I haven't answered any of them Zombie I have no intention of speaking to him. The thought of having any contact with him whatsoever makes my skin crawl, it akes me angry from head to toe

OP posts:
browneyesblue · 07/06/2011 22:35

I just wanted to say how much I admire the bravery and level-headedness that you've shown.

You went through something horrible, and yet you come across as still being strong and sensible. He has not taken that away from you.

I was shocked at level of ignorance displayed by a few of the posters on this thread (thankfully, very few), and although you took the time to do it, please don't think that you need to justify or explain yourself to anyone. You were, and continue to be, in the right. I am glad that MN has taken the decision to remove the more offensive posts.

As he is continuing to harrass you, it sounds as if you will need to take action to get him to stop. I can only echo previous posters when I suggest speaking to the police. You can speak to them informally, if that is what you'd prefer, to get their advice on what action to take next so that you can remove this vile man from your life once and for all. They will have come across similar situations before.

Good luck, and stay strong.

bigbuttons · 07/06/2011 23:05

Sorry maristella, I was a bit of a twat yesterday. I didn't mean to beBlush

EricNorthmansMistress · 07/06/2011 23:10

Good on you for apologising Bigbuttons.

maristella · 07/06/2011 23:22

Thank you bigb

This thread has opened my eyes, I hope it has for you too, and I mean that genuinely

We make so many assumptions about how we will and should be treated sexually and as sexual beings. We assume we are safe, or that we are not safe; we assume that we will be respected, or that we will not.

OP posts:
Jux · 08/06/2011 01:14

Opened my eyes too, maristella. I really hope you're OK; you shouldn't have been subjected to this, and I feel shamed that you were. I'm beginning to wonder if MN is as wonderful a place as it used to be.

Good luck to you maristella, whatever you do about this tosser. I hope he gets his comeuppance.

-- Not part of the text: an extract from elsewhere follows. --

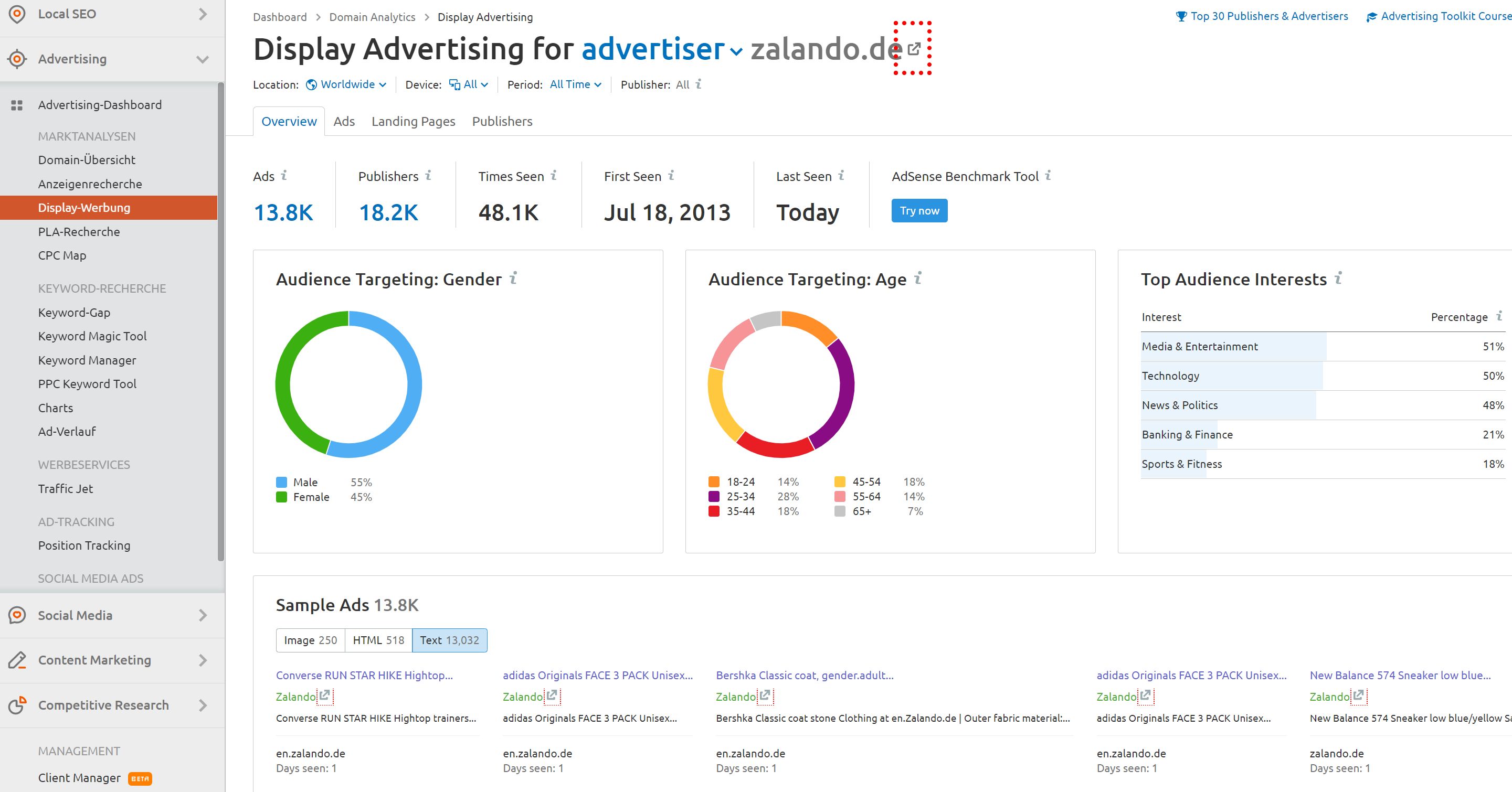Viewport: 1512px width, 792px height.
Task: Open external link icon on Converse ad
Action: click(x=324, y=696)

ThatVikRinA22 · 08/06/2011 02:12

mariistella

the police could help you if you let them. please dont hesitate to report the attempted rape and harassment that has followed, tell them everything, they can help, but please do not worry about reporting this man, im a bobby, you have done nothing wrong, the police will ask you what you want to do, think about what you would like from them, they will assist you in any way they can, i am sure.

hayjon · 08/06/2011 10:33

Although it is normal for a man to try it on in bed and it is normal for men to become aroused by a naked woman who is lying in bed next to them-sorry but it is- if that woman says no to his advances, he should stop his advances.
Yes, he may not like having his desire thwarted and may be put out by it-as we all can be when we don't get our own way in life-but this is no excuse to carry on trying it on with the woman.
If the guy were decent and the op is woken by his arousal, she'd tell him to back off and he'd listen.
So, maristella, this guy is clearly in the wrong and it is worrying that he is still does not seem to realise that what he did was wrong.
This is not a courtroom, but a guy who wants sex with a woman who is obviously distressed by the idea of it at the time of the sexual advance, is a bad 'un. Decent men want an active partner who is willing to have sex with them.